Exercise objective: Below are records; reproduce exactly the lines from the first through the one containing "The image size is (1280, 536).".

Material supplied:
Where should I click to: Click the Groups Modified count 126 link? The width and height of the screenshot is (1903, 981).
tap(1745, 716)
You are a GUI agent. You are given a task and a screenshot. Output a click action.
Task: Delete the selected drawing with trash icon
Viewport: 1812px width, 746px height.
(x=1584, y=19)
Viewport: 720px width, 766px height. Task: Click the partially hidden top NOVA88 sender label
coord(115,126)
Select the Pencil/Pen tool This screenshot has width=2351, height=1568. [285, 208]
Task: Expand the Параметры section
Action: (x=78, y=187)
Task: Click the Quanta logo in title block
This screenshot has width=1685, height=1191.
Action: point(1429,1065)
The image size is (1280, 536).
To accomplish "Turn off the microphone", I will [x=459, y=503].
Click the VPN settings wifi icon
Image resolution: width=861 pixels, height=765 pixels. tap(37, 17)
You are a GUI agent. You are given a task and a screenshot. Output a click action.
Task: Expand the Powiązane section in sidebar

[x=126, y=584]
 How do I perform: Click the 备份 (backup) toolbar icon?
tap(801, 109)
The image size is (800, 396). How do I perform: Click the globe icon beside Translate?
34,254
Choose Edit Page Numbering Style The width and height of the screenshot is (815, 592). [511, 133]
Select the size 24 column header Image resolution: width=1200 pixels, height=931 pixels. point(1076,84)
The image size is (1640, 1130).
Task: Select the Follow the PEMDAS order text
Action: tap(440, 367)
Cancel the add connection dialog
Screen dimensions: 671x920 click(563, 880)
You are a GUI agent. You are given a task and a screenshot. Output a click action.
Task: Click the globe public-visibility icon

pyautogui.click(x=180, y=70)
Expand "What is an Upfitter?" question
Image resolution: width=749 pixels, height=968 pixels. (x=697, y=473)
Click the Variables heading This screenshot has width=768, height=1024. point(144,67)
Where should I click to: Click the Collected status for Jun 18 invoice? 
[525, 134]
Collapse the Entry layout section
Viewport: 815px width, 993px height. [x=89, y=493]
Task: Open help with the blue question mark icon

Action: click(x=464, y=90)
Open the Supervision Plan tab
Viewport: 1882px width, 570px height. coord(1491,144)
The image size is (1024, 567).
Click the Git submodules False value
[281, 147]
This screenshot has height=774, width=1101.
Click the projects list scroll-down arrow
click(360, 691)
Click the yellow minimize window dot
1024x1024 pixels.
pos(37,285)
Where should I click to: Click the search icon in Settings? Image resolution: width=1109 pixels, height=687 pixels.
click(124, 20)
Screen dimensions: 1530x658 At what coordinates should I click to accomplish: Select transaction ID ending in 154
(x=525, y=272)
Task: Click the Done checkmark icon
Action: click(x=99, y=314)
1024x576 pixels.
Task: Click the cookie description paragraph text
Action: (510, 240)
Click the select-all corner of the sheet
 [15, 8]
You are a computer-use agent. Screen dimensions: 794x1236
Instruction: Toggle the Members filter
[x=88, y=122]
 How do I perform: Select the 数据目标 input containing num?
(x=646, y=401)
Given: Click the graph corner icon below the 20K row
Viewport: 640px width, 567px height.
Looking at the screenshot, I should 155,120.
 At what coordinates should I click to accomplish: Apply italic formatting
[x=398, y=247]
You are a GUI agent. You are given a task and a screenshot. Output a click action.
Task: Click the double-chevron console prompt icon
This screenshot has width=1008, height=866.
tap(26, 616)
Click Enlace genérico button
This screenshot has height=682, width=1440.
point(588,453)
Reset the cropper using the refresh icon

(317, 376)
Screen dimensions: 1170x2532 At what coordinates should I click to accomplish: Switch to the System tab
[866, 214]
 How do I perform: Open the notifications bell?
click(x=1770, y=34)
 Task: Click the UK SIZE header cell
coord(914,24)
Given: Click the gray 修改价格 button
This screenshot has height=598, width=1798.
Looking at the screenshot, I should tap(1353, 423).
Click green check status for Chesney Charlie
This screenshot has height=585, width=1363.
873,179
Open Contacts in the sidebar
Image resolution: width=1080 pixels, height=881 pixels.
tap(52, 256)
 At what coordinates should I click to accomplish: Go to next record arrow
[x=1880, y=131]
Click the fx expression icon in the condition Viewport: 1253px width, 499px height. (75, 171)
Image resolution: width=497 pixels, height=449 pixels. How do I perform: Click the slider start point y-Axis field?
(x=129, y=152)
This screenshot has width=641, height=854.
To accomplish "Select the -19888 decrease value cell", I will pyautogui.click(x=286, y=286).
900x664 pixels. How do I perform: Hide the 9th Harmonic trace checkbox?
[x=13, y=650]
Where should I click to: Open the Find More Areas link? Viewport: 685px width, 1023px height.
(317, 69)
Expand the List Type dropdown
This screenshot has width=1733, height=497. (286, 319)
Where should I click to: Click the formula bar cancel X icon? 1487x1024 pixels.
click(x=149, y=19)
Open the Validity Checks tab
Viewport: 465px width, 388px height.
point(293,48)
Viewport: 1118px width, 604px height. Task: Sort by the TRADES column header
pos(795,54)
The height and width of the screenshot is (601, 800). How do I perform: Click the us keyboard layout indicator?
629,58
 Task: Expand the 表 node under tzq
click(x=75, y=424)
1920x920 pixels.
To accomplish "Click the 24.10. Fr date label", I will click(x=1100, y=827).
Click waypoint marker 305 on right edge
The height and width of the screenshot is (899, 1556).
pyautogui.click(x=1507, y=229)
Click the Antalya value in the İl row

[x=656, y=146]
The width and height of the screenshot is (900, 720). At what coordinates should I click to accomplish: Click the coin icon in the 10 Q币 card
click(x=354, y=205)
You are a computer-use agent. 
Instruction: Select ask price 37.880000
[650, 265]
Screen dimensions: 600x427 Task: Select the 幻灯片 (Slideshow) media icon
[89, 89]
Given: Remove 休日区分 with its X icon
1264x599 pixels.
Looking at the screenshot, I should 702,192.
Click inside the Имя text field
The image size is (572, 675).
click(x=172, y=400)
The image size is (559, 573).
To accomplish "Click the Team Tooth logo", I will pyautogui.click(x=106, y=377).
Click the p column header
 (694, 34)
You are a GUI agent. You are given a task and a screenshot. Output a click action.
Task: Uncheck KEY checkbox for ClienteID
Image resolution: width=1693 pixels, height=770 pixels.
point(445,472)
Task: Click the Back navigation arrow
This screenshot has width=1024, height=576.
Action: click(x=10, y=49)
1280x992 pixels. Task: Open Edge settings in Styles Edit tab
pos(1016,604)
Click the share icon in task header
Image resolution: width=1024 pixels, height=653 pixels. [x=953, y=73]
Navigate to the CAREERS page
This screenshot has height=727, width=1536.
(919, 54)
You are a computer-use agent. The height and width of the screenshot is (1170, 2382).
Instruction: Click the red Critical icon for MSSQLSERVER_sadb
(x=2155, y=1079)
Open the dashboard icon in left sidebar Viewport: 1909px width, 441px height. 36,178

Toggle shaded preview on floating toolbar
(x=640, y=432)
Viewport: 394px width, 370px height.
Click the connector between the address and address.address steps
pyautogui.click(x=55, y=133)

The completed task:
Where should I click to: Click the Groups Modified count 126 link? The width and height of the screenshot is (1903, 981).
tap(1745, 716)
You are a GUI agent. You are given a task and a screenshot. Output a click action.
Task: Delete the selected drawing with trash icon
Viewport: 1812px width, 746px height.
(x=1584, y=19)
Viewport: 720px width, 766px height. Task: Click the partially hidden top NOVA88 sender label
coord(115,126)
Select the Pencil/Pen tool This screenshot has width=2351, height=1568. [285, 208]
Task: Expand the Параметры section
Action: (x=78, y=187)
Task: Click the Quanta logo in title block
This screenshot has width=1685, height=1191.
Action: point(1429,1065)
The image size is (1280, 536).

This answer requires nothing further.